## EXTRACT
Oh I got another beaut today. Some long-lost friend was catching up w me on Facebook private messaging and as we were updating each other about our lives, I mentioned that we got a miniature poodle puppy this summer. Obviously, psyched about it. Her reply: 'Oh my god, I am so sorry to hear about that. I had a toy poodle when I was growing up and she was the terror of the neighborhood. Good luck with that. Why would you subject yourself.' She was actually 'sorry to hear about it'. Now sorry you had a bad experience with a poodle once, talkin like that to a proud poodle mama is just plain rude!


Sent from my iPhone using PG Free


----------



## Poodlecat (Jul 22, 2012)

Poodlelvr said:


> Back in the 1960's and for many years thereafter poodles were the number one breed in the USA and probably many other countries. I am sure they were overbred, bought by foolish people, and were poor representatives of the breed. Many people encountered these dogs and decided poodles were nasty. They have passed along that information, and others still believe it. I think that by taking our well behaved poodles out in public we will gradually change that perception.


Took my standard male in phone store for a couple of hours...people couldn't get over how quiet, calm and friendly he was. He let babies and little children pet and hug him and went up to men (if it was ok) and gave little, gentle kisses if they put their faces near his.

Several people informed that "Standard Poodles are the one of the most intelligent breeds of dogs". I just smiled and agreed. :glasses-nerdy:

We just need to get them out in public more. Of course, my boy has finished CGC classes so obedience training doesn't hurt before we take them out.

Those commercials are changing peoples perceptions.


----------



## Marcie (Aug 2, 2011)

sophiebonita said:


> Oh I got another beaut today. Some long-lost friend was catching up w me on Facebook private messaging and as we were updating each other about our lives, I mentioned that we got a miniature poodle puppy this summer. Obviously, psyched about it. Her reply: 'Oh my god, I am so sorry to hear about that. I had a toy poodle when I was growing up and she was the terror of the neighborhood. Good luck with that. Why would you subject yourself.' She was actually 'sorry to hear about it'. Now sorry you had a bad experience with a poodle once, talkin like that to a proud poodle mama is just plain rude!

## INSTRUCTIONS FOR THE TASK
Retype the part of the poodle forum thread from "We just need" to "(Aug 2, 2011)", word for word.

## EXTRACTED RECORDS
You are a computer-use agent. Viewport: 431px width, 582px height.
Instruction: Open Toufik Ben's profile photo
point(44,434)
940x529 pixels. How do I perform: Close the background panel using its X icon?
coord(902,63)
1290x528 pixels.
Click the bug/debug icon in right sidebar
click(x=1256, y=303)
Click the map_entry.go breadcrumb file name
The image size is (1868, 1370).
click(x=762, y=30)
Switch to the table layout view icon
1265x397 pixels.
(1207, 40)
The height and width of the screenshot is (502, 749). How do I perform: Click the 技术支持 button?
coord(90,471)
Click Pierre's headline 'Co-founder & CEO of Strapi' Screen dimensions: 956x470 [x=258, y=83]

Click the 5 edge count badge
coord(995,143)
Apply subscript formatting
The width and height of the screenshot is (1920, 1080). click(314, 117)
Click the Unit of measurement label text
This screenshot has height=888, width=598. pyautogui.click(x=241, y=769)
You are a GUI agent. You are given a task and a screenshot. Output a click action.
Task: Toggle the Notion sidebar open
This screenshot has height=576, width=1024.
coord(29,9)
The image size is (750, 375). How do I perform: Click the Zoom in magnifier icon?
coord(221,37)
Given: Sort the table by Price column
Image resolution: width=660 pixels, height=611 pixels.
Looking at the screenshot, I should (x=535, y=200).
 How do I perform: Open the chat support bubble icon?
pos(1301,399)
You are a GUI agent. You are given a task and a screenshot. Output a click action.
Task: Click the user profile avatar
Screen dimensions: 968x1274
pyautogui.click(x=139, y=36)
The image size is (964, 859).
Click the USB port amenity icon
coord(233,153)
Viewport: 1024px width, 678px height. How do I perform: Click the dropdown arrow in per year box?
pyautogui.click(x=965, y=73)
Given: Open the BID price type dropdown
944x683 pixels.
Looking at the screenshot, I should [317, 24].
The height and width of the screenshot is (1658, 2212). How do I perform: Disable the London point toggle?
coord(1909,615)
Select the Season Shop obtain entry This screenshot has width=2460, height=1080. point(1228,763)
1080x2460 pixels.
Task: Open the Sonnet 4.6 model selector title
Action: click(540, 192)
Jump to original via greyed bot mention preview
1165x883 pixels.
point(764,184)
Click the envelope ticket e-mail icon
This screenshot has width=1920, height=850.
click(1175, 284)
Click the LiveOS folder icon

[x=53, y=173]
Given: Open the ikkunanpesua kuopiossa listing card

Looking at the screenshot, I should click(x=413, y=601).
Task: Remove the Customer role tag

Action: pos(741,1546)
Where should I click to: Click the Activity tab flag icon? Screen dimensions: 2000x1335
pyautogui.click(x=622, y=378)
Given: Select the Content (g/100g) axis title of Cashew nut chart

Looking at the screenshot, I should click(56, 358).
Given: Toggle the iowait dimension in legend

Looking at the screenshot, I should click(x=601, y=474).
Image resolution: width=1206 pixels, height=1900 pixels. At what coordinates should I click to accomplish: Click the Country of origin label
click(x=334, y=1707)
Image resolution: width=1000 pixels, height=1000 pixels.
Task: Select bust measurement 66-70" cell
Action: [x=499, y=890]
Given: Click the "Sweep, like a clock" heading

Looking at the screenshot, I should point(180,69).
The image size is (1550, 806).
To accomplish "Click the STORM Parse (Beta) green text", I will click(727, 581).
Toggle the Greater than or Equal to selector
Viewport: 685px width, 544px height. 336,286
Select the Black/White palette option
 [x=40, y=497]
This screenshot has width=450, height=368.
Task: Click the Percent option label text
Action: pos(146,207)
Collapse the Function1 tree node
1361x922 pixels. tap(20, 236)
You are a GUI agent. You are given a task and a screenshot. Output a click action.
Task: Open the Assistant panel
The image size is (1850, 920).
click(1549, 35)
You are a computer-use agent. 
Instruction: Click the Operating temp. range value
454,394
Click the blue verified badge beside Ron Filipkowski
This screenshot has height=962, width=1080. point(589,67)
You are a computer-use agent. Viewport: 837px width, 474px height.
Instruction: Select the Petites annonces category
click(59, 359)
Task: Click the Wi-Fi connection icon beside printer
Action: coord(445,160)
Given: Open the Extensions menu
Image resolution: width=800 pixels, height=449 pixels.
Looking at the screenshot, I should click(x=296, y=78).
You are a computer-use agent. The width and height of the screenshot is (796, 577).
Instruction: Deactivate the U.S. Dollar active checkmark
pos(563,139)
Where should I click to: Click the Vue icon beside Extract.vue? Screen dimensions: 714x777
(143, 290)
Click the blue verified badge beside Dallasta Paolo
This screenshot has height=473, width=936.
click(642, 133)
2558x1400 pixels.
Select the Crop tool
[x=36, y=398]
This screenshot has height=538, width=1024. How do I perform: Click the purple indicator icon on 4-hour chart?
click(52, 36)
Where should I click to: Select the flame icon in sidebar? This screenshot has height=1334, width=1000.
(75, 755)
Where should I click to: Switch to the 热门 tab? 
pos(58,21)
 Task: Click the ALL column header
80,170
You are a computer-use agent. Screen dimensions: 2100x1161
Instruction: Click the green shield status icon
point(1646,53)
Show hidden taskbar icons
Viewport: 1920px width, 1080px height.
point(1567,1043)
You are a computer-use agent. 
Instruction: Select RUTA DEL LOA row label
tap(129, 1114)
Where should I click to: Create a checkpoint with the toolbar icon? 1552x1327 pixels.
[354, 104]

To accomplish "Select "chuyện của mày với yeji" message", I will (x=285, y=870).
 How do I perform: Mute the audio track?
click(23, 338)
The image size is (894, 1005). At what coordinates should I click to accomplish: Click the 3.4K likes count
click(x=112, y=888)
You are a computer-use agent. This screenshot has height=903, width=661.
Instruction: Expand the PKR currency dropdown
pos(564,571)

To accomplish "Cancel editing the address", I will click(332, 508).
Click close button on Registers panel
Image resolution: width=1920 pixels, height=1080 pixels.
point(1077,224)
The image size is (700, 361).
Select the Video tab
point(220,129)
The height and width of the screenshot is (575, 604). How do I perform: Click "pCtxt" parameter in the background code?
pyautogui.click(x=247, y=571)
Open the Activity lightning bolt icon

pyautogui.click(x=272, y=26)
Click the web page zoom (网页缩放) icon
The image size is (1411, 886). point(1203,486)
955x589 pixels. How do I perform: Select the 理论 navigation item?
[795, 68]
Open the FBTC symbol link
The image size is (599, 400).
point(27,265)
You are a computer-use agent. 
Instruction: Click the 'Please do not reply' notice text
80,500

## EXERCISE RESULT
We just need to get them out in public more. Of course, my boy has finished CGC classes so obedience training doesn't hurt before we take them out.

Those commercials are changing peoples perceptions.


----------



## Marcie (Aug 2, 2011)